Ora come allora: la stessa rabbia, 20 anni dopo Tangentopoli

Poi uno dice che i partiti non sono credibili. Ci fanno la predica tutti i giorni dicendoci che viviamo al di sopra delle nostre possibilità e che bisogna essere parsimoniosi con il denaro pubblico, e che bisogna risparmiare, tagliare, fare sacrifici, anche a costo di perdere il posto di lavoro e insomma sanno loro come […]

Poi uno dice che i partiti non sono credibili. Ci fanno la predica tutti i giorni dicendoci che viviamo al di sopra delle nostre possibilità e che bisogna essere parsimoniosi con il denaro pubblico, e che bisogna risparmiare, tagliare, fare sacrifici, anche a costo di perdere il posto di lavoro e insomma sanno loro come si deve fare e poi si viene a sapere che basta un Lusi qualsiasi per portargli via una montagna di soldi e loro nemmeno si accorgono. Non vedono, non sanno. Nonostante lui fosse il tesoriere della Margherita, partito che pace all’anima sua non c’è più, ma quando c’era era una macchinetta per soldi, se è vero che non sapevano nemmeno che farsene di tutto quel denaro ricevuto come rimborsi elettorali e perciò lui, il Lusi, pensò bene di farlo sparire, 13 milioni, giusto per comprarsi un po’ di cose, tra cui un villone con parco e fontanona.

Insomma ci si può anche ridere su queste storie ma un modo peggiore per ricordare i venti anni da Tangentopoli non poteva esserci. Lo si poteva ricordare come fatto storico quel giorno del febbraio, era il 17, quando Di Pietro arrestò il mariuolo Mario Chiesa con una bustarella da 7 milioni, appena presa dall’impresa delle pulizie del Pio Albergo Trivulzio. Robetta in confronto ai 13 milioni di Luigi Lusi.

È amaro chiederci che cosa è cambiato da allora a ora, che cosa c’è di meglio e a che cosa è servito tutto quel tintinnar di manette che decapitò la classe politica di quella che fu chiamata la Prima Repubblica, supponendo che la Seconda sarebbe stata diversa. Si diceva allora che il sistema tangenti era dovuto ai costi della politica, perché i partiti loro malgrado dovevano in qualche modo trovare i finanziamenti per poter vivere. La vicenda di Lusi ci dimostra invece che i partiti ricevono oggi finanziamenti pubblici anche al di sopra delle loro spese effettive, al punto da indurre gli amministratori disonesti ad approfittarne. Così si è svolta la storia di questo ex tesoriere, che si è arricchito in modo disonesto e seguendo le orme, capitali all’estero e paradisi fiscali, di quegli evasori di cui la politica fa un gran parlar male.

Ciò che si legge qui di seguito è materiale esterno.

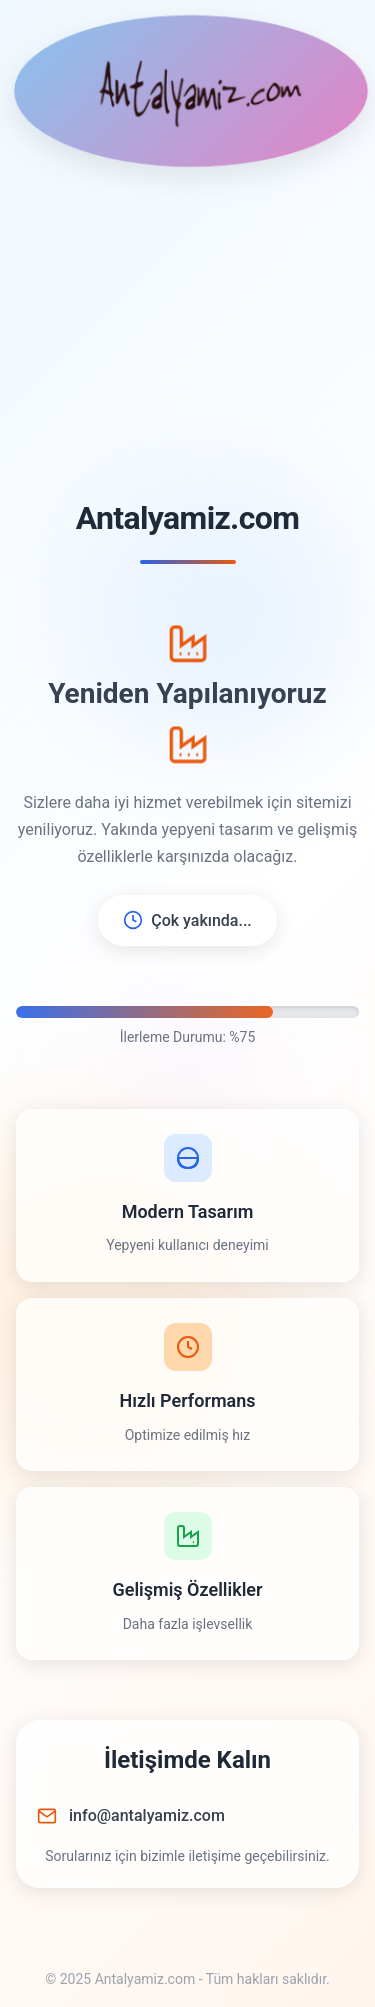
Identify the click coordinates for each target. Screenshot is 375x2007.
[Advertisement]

Tutto questo è sconfortante. E ripenso al giorno in cui nel ’92 arrivai nella sede del Psi in corso Magenta a Milano, perché dovevo incontrare Giuliano Amato, che era stato appena nominato da Craxi commissario della federazione milanese travolta dagli scandali. Arrivai nel primo pomeriggio con un certo anticipo all’appuntamento e nell’attesa decisi di fermarmi davanti al portone, dove feci presto ad accorgermi che era stata una scelta imprudente perché venni scambiato per un dirigente del partito e il traffico si paralizzò quando gli automobilisti nel vedermi e anche quelli in moto o quelli che erano sul tram abbassavano i finestrini per gridarmi: «Ladro!». Per spiegare l’imbarazzante situazione Amato fece un parallelo ardito, disse che le tangenti erano state come la tassazione imposta dai conquistadores agli indios.

E oggi? Quel giorno, che rammento con una certa inquietudine, finì con un tassista che prima che salissi sull’auto mi chiese: «Non sarà mica socialista, perché in tal caso non la porto». Oggi non c’è la violenza di allora. Ma colgo analoga rabbia, gli stessi rifiuti e perfino la stessa caparbia scelta di voler essere ottimisti e di immaginare che ci possa essere un modo diverso di fare politica.